Opened 4 years ago

Closed 2 years ago

#6833 enhancement closed fixed (fixed)

Port twisted.protocols.amp to Python 3

Reported by: habnabit Owned by: Gavin Panella
Priority: normal Milestone: Python-3.x
Component: core Keywords:
Cc: ftsamis@…, Thijs Triemstra, gavin@… Branch: branches/amp-python3-6833-4
branch-diff, diff-cov, branch-cov, buildbot
Author: hawkowl, adiroiban

Description

twisted.protocols.amp is a commonly-used module, and it should run on Python 3.

Attachments (4)

amp-py3.patch (5.3 KB) - added by Thijs Triemstra 2 years ago.
amp-python3-6822-3.patch (74.2 KB) - added by Gavin Panella 2 years ago.
amp-python3-6822-3.1.patch (88.5 KB) - added by Gavin Panella 2 years ago.
amp-python3-6833-4.add-docstrings.patch (1.3 KB) - added by Gavin Panella 2 years ago.
Incremental patch to add missing test docstrings to branches/amp-python3-6833-4.

Download all attachments as: .zip

Change History (28)

comment:1 Changed 4 years ago by habnabit

Author: habnabit
Branch: branches/amp-python3-6833

(In [40739]) Branching to 'amp-python3-6833'

comment:2 Changed 2 years ago by Fotis Tsamis

Cc: ftsamis@… added

Changed 2 years ago by Thijs Triemstra

Attachment: amp-py3.patch added

comment:3 Changed 2 years ago by Thijs Triemstra

Author: habnabit
Cc: Thijs Triemstra added
Keywords: review added
Owner: habnabit deleted

Attached a patch that fixes the most obvious python 3 errors.
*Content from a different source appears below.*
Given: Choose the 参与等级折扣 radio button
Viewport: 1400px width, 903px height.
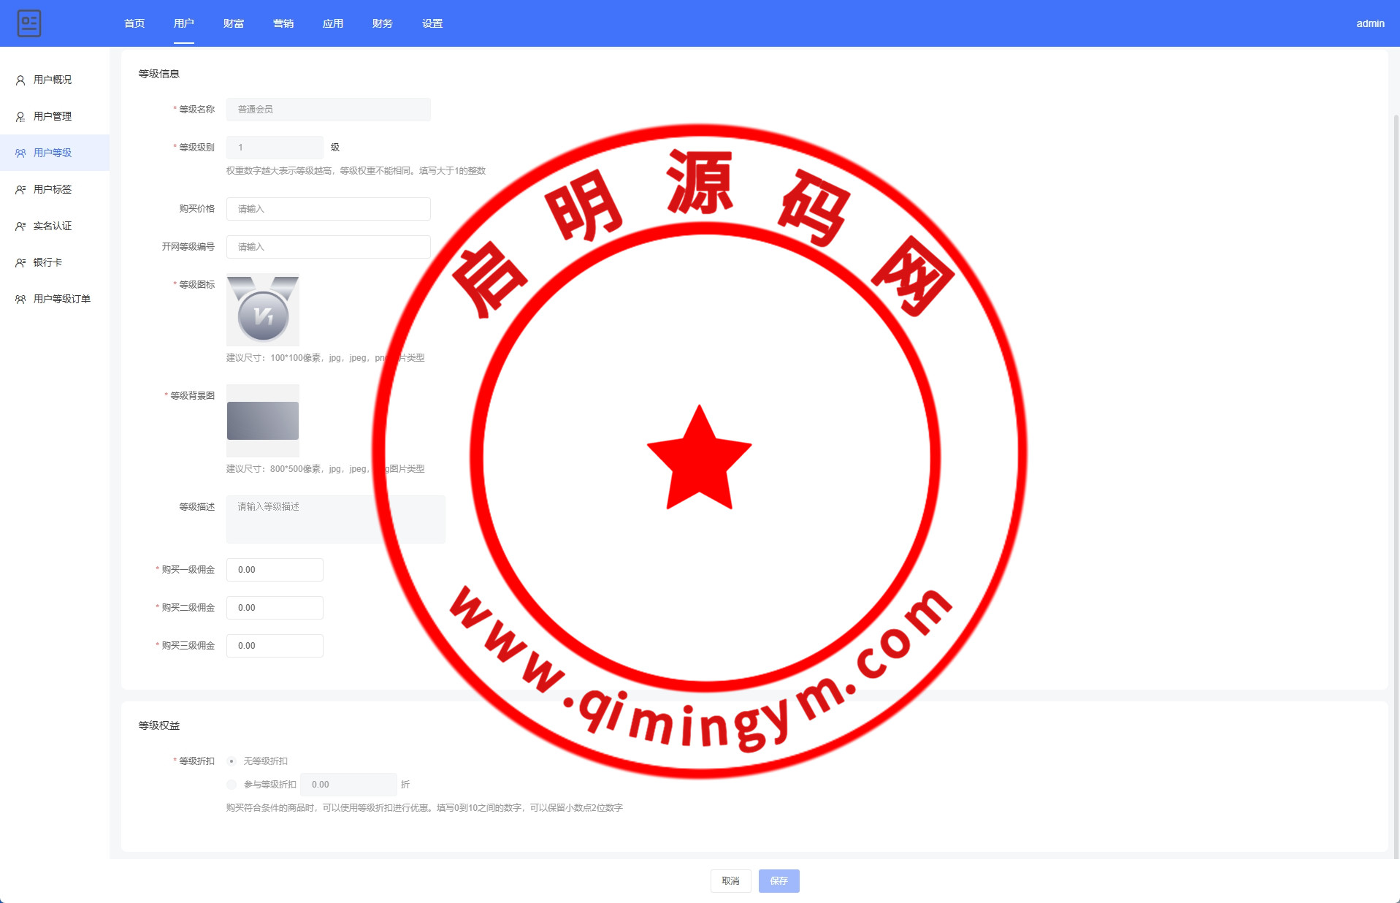Looking at the screenshot, I should [x=232, y=785].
It now dies with this error:

Traceback (most recent call last):
  File "/Users/thijs/projects/twisted/twisted/trial/runner.py", line 784, in loadByName
    return self.suiteFactory([self.findByName(name, recurse=recurse)])
  File "/Users/thijs/projects/twisted/twisted/trial/runner.py", line 699, in findByName
    obj = reflect.namedModule(searchName)
  File "/Users/thijs/projects/twisted/twisted/python/reflect.py", line 154, in namedModule
    topLevel = __import__(name)
  File "/Users/thijs/projects/twisted/twisted/test/test_amp.py", line 17, in <module>
    from twisted.protocols import amp
  File "/Users/thijs/projects/twisted/twisted/protocols/amp.py", line 2114, in <module>
    _DescriptorExchanger):
  File "/Users/thijs/projects/twisted/twisted/protocols/amp.py", line 2406, in BinaryBoxProtocol
    StartTLS.responder(_defaultStartTLSResponder)
  File "/Users/thijs/projects/twisted/twisted/protocols/amp.py", line 1813, in responder
    CommandLocator._currentClassCommands.append((cls, methodfunc))
builtins.AttributeError: type object 'CommandLocator' has no attribute '_currentClassCommands'

Maybe this patch can be send to buildbot so we can start figuring out what's needed to port this.

comment:4 Changed 2 years ago by habnabit

That would be because of differing metaclass semantics, which is one of the reasons I gave up when I was working on this before. Since there's interest, here are the two major problems:

  1. This problem: metaclasses work differently. At the time I was working on this, six only had with_metaclass, which was insufficient. I think the newer @add_metaclass will do the right thing, though.
  2. AMP takes advantage of that python native strings are bytes. Since python 3 native strings are not bytes, there's a lot of code that breaks. With the size of AMP's implementation and tests, it's tedious to examine each string literal to determine "okay, is this supposed to be bytes or a native string?" I don't know if semantics were ever defined for non-ASCII identifiers in AMP, but it might be sufficient to force utf-8 for all keys.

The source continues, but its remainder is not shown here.